= Beginning of Section =
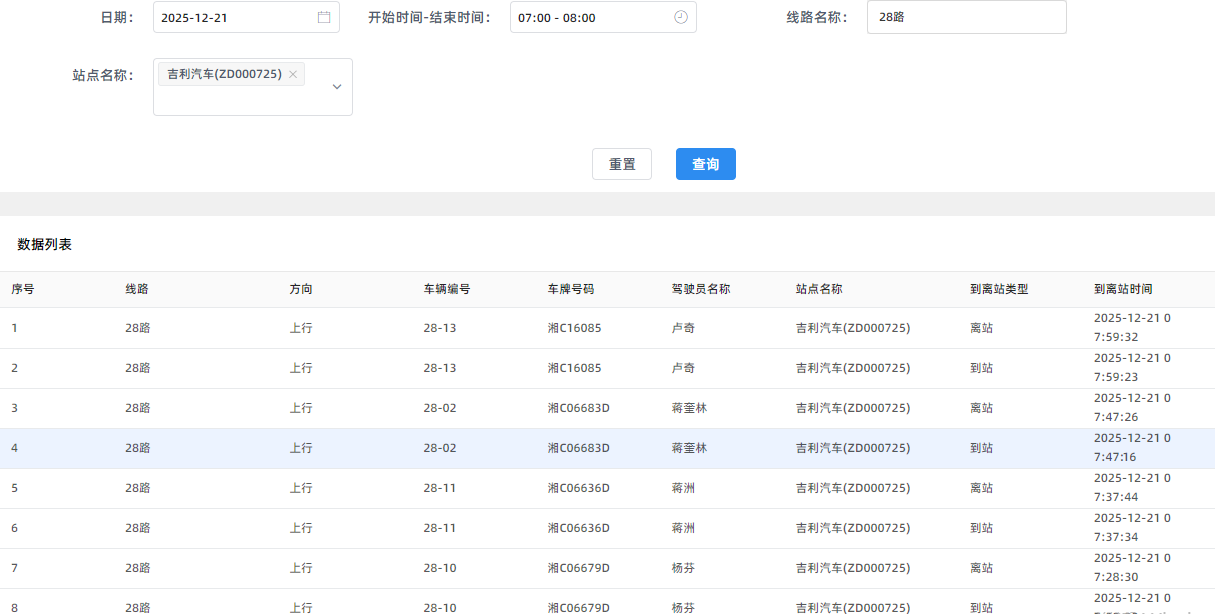Click the 车牌号码 column header
This screenshot has height=614, width=1215.
tap(571, 289)
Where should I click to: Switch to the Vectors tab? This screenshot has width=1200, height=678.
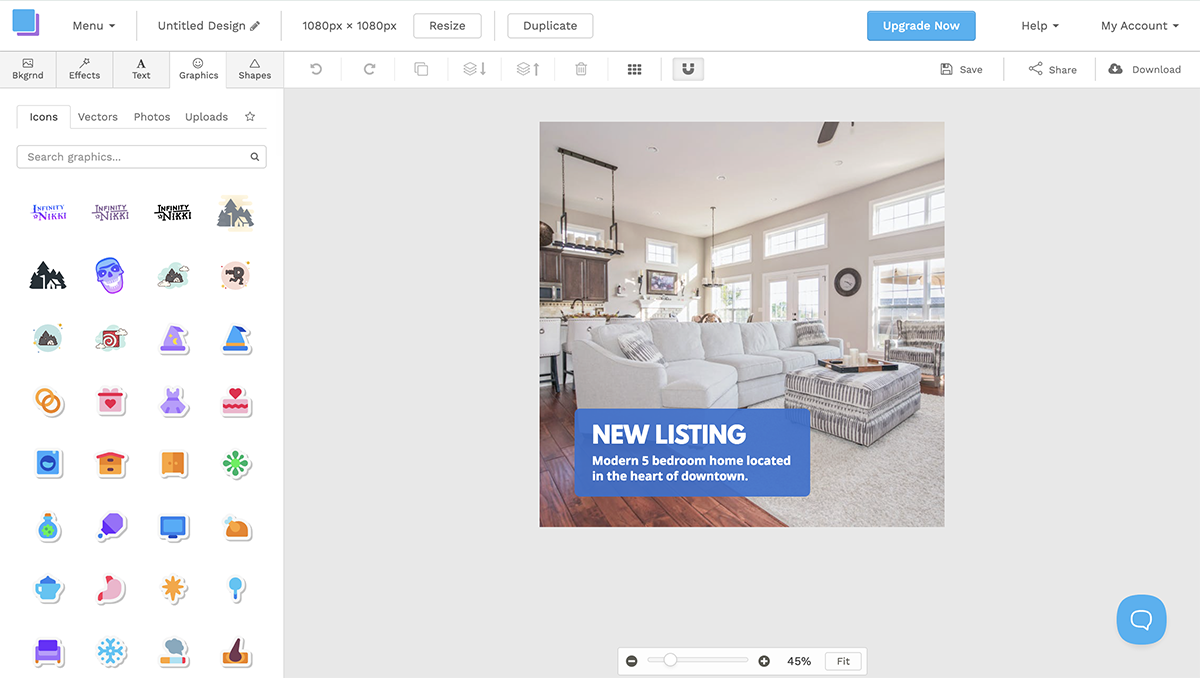point(97,116)
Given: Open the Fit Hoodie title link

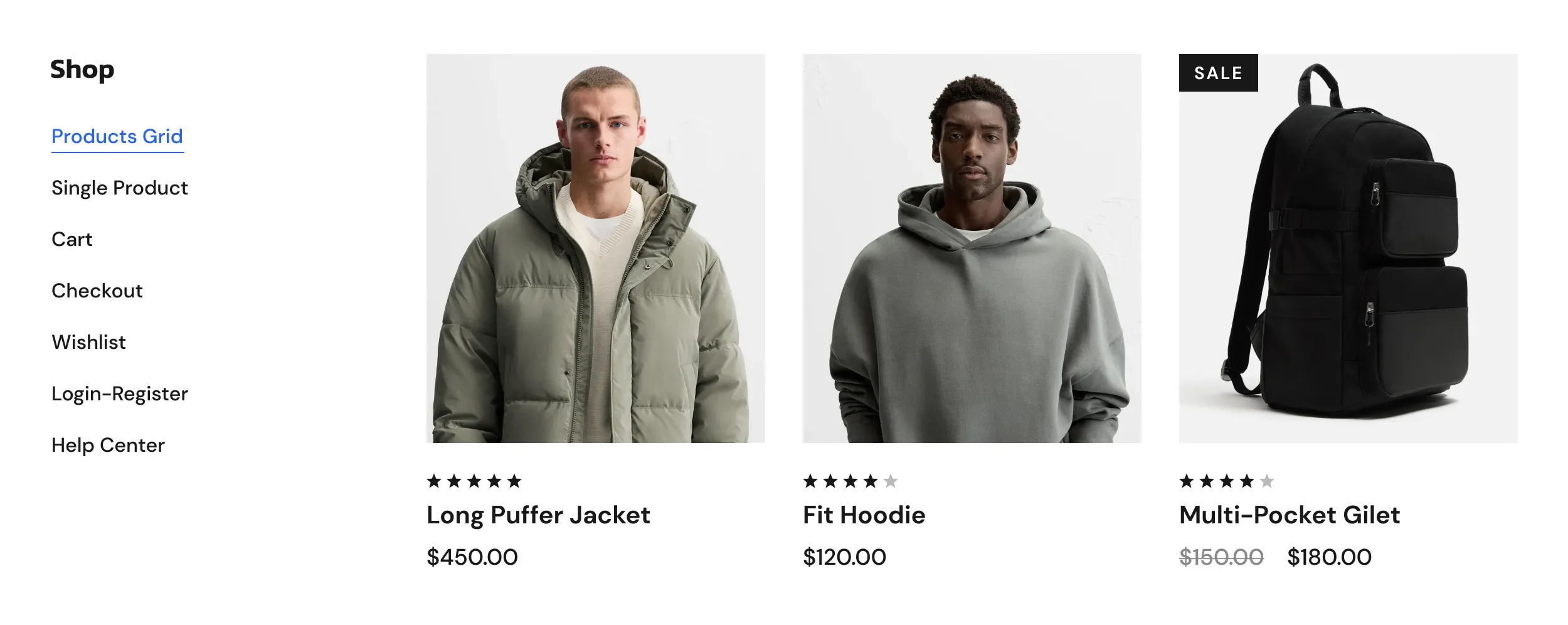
= End of Section =
:: Problem description ::
Go back to the line containing "Where should I" and output it and every line after it through the end of the records, exactly, but not the pictures.

:: Written answer ::
Where should I click to: Switch to the Vectors tab? This screenshot has width=1200, height=678.
point(97,116)
Given: Open the Fit Hoodie title link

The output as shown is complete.